The 2010 conferment on an Indian-American businessman Sant Singh Chatwal created much controversy. Awarded in the field of Public Affairs, Chatwal is known for his association with former US President Bill Clinton and his wife Hillary Clinton and pled guilty to violating the Federal Election Campaign Act and witness tampering during the United States presidential election. He was also accused of lobbying for the award by leveraging his contacts in the Prime Minister's Office (PMO) and United States Congress. The Government of India, however, issued a press release defending the conferment. The statement mentioned Chatwal as a "tireless advocate" of the country's interest in the United States. It also clarified that out of five Central Bureau of Investigation (CBI) registered cases against him between 1992 and 1994, three were closed by CBI itself and in remaining two cases, Chatwal was discharged by the Court and as per the reports that were made available to the selection committee, there was "nothing adverse on record against him". According to media reports, there were several cases filed or registered after April 2009 which includes three criminal complaints with Kerala Police and four cases in Delhi High Court and Kerala High Court. Chatwal also served summons in January 2010. However, the then Union Home Secretary Gopal Krishna Pillai said that "no probe has been ordered nor any report sought from anyone".

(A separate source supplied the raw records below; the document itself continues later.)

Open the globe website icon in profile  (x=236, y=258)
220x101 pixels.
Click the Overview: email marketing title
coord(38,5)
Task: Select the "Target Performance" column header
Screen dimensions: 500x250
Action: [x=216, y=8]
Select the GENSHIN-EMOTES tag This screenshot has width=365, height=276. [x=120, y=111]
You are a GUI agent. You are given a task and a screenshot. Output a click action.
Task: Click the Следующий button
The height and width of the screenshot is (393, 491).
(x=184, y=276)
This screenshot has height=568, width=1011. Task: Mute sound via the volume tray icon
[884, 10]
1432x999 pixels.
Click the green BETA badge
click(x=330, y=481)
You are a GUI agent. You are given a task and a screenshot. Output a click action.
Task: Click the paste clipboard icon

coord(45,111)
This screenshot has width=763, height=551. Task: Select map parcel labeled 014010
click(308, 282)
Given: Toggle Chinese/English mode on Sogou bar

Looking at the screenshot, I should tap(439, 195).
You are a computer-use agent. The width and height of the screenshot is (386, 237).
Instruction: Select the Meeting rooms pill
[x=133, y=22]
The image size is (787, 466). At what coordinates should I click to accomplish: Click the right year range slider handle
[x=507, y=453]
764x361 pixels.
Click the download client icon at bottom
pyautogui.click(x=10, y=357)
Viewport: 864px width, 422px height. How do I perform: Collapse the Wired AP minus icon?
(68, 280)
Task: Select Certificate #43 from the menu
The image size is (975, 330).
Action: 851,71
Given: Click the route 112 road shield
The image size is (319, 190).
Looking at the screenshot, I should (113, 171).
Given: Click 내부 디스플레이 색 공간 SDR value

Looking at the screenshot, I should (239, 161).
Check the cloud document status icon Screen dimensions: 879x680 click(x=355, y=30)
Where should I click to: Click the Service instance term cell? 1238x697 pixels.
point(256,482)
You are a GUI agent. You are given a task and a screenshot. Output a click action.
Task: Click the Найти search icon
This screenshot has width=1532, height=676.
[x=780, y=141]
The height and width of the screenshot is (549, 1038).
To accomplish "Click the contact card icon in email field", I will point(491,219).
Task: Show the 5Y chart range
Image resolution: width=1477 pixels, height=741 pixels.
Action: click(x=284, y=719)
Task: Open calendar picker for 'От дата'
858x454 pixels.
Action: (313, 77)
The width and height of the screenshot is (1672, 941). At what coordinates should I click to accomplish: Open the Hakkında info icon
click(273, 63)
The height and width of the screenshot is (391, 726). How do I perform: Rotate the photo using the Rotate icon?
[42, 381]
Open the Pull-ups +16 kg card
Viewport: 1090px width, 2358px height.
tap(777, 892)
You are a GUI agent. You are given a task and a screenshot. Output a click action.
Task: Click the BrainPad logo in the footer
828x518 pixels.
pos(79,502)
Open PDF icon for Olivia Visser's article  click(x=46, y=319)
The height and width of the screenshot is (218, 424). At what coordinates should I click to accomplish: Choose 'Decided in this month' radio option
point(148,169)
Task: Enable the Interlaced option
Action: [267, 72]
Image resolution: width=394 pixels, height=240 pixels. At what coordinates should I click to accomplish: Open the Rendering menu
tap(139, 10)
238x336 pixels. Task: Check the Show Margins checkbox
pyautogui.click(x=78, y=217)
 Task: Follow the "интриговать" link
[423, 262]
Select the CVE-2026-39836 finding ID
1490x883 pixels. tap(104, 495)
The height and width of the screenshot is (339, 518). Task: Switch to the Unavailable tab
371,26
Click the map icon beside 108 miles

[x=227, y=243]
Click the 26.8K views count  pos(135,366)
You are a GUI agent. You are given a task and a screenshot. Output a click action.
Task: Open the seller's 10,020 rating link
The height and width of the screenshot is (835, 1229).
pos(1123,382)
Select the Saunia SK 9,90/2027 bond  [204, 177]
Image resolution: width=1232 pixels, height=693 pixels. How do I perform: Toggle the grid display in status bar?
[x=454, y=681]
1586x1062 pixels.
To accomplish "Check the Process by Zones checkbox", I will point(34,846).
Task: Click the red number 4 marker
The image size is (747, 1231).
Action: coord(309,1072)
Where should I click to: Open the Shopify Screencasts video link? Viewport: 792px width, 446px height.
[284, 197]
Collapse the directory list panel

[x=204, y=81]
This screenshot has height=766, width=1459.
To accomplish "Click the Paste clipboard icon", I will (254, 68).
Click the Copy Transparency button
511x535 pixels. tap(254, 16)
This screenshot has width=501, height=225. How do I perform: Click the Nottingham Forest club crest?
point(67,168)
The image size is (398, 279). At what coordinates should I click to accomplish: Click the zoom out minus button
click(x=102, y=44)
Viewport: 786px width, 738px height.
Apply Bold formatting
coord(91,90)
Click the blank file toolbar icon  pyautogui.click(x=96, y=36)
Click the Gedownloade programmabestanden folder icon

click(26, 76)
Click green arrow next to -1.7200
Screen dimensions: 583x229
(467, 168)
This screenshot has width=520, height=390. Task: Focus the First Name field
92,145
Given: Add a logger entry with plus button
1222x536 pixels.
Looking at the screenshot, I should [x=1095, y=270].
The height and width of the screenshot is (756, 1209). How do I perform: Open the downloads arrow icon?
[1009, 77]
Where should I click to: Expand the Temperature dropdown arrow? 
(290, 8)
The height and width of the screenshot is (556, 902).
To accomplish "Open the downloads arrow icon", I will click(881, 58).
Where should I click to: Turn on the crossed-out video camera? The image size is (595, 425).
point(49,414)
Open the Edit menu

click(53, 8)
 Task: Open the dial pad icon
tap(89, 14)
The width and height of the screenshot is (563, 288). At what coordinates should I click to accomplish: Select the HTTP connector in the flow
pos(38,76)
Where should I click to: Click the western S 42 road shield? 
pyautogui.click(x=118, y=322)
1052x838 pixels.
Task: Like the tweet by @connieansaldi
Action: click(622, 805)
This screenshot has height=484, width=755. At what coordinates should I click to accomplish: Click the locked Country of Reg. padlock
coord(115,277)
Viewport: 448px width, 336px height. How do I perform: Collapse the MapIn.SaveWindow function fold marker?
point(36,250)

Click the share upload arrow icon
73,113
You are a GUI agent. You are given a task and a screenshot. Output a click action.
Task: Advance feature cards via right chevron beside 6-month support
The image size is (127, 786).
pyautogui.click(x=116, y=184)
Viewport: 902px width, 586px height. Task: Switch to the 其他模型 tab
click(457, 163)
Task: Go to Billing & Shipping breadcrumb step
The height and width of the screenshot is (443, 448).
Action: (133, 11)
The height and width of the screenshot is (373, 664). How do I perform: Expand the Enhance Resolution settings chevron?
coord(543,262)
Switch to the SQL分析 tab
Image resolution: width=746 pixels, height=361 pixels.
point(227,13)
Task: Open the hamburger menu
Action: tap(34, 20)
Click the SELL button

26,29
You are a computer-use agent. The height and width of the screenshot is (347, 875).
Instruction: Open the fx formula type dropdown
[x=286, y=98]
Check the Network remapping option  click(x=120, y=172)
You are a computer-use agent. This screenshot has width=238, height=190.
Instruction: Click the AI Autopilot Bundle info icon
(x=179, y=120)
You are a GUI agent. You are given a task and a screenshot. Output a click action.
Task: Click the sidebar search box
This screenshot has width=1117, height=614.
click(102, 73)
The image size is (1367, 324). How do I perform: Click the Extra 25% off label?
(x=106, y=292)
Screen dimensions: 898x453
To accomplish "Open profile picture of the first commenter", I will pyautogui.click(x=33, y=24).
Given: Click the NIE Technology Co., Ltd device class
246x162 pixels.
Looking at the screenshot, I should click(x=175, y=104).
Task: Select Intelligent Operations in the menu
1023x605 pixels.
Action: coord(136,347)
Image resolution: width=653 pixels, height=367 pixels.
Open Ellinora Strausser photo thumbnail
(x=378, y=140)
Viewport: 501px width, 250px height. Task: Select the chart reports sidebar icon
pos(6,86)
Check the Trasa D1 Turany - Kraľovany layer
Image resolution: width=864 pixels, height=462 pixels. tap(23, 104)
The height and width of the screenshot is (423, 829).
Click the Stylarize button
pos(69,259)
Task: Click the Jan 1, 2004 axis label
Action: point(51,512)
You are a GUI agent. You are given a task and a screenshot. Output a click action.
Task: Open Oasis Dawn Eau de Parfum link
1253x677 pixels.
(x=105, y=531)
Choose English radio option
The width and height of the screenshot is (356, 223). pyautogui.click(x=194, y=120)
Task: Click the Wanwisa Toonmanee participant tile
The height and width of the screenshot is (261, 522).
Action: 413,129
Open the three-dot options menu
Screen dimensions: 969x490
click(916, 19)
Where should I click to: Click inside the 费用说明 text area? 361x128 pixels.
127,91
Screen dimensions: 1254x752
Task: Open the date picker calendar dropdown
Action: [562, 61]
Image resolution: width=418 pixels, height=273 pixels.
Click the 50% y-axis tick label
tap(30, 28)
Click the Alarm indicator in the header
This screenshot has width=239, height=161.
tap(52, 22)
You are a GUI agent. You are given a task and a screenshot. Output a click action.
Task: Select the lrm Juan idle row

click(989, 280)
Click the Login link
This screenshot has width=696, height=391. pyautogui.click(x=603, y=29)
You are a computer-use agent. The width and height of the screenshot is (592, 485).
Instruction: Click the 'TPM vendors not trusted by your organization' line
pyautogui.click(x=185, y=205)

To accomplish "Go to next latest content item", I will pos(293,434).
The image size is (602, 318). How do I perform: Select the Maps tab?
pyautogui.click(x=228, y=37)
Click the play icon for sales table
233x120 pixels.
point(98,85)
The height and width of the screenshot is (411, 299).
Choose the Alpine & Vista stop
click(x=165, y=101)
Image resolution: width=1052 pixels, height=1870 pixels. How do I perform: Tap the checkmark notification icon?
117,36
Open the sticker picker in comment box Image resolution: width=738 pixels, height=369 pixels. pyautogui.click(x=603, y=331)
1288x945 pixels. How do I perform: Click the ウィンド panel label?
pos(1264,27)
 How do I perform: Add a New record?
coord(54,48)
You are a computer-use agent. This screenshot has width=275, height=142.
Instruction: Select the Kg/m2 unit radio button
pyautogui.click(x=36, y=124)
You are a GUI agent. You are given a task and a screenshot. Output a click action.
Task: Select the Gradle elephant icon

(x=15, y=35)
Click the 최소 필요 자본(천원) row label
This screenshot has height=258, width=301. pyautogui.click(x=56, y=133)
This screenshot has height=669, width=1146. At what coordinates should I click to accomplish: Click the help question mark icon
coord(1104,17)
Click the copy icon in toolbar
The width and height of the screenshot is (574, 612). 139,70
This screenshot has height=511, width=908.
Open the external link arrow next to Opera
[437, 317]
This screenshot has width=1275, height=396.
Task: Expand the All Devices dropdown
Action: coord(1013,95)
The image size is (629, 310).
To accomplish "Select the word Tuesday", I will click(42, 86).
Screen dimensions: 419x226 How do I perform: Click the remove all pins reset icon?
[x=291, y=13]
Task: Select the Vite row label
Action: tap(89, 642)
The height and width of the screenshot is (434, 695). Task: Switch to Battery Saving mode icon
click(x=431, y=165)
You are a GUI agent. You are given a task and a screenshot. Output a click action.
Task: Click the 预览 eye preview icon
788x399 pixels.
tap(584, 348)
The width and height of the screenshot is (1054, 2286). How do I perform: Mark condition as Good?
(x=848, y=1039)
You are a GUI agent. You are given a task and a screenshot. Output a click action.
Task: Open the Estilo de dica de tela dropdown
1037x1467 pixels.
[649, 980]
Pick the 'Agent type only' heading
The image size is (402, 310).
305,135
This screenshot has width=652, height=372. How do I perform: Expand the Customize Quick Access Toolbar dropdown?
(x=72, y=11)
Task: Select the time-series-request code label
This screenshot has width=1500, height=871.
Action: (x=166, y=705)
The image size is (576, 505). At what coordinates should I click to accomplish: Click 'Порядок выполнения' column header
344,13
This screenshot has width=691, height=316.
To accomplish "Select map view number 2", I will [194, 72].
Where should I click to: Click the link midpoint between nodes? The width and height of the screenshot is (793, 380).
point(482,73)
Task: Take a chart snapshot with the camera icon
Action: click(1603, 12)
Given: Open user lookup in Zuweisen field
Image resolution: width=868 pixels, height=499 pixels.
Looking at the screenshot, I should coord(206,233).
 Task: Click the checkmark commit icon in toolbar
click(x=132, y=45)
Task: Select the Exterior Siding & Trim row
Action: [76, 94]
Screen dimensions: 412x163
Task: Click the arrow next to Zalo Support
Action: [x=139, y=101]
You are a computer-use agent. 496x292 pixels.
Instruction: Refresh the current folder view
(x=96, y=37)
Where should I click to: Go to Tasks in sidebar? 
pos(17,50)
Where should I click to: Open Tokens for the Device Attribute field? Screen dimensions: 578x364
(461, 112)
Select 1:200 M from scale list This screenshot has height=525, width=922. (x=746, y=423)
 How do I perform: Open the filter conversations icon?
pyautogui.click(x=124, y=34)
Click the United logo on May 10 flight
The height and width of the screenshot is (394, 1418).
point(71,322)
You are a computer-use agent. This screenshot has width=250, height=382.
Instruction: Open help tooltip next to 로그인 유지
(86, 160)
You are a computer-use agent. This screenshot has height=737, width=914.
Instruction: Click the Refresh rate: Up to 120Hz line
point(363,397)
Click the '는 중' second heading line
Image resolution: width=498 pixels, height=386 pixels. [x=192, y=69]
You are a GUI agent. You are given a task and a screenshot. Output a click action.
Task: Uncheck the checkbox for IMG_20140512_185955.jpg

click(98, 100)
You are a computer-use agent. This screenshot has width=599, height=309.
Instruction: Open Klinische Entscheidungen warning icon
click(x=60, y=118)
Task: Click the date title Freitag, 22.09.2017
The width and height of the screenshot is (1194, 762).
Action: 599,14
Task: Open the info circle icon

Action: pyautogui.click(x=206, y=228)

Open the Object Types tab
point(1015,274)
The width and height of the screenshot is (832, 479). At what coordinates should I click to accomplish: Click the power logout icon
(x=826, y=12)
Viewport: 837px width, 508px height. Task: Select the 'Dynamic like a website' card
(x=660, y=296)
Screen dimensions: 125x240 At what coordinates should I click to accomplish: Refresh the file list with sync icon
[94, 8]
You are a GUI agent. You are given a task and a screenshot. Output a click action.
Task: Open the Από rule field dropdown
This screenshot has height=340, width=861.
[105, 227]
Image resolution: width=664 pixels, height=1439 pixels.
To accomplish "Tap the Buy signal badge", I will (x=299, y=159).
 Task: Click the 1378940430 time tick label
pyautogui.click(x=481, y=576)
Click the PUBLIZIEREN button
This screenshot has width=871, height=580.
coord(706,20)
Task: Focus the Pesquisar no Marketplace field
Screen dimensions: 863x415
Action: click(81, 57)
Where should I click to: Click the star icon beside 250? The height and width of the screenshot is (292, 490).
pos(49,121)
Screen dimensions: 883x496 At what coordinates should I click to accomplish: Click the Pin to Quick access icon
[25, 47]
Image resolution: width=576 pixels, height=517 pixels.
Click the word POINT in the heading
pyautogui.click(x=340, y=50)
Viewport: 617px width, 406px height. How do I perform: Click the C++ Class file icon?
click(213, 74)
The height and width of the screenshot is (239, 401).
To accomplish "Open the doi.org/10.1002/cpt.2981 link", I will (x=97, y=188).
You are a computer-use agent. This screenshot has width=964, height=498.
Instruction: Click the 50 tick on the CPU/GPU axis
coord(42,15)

Earlier in 2008, Chatwal was considered for the Padma Shri but the Indian Embassy in Washington, D.C. declined to nominate Chatwal when asked by the PMO. Ronen Sen, who was then serving as the Indian Ambassador to the United States, had told the PMO that the conferral would not be appropriate because of the controversy associated with Chatwal's financial dealings in two countries. Sen had also mentioned that though positive, Chatwal's contribution are much less compared to other Indian-Americans and the bestowal would not only "demoralise the others who had done much more" but also would create "the impression that India did not regard lack of transparency in financial dealings as a disqualification for its highest honours".

In 2013, playback singer S. Janaki refused to accept her award and stated that "the award has come late in her five-and-half-decade long career". The singer also mentioned that she is not against the Government and expressed happiness for the recognition but requested the Government to "show some more consideration to the artists from the southern parts of the country". In 2014, family members of J. S. Verma who served as 27th Chief Justice of India refused the posthumous conferral stating that "Verma himself would not have accepted" the honour as he "never hankered or lobbied for any acclaim, reward or favour". (Note: J. S. Verma died on 22 April 2013, at the age of 80.)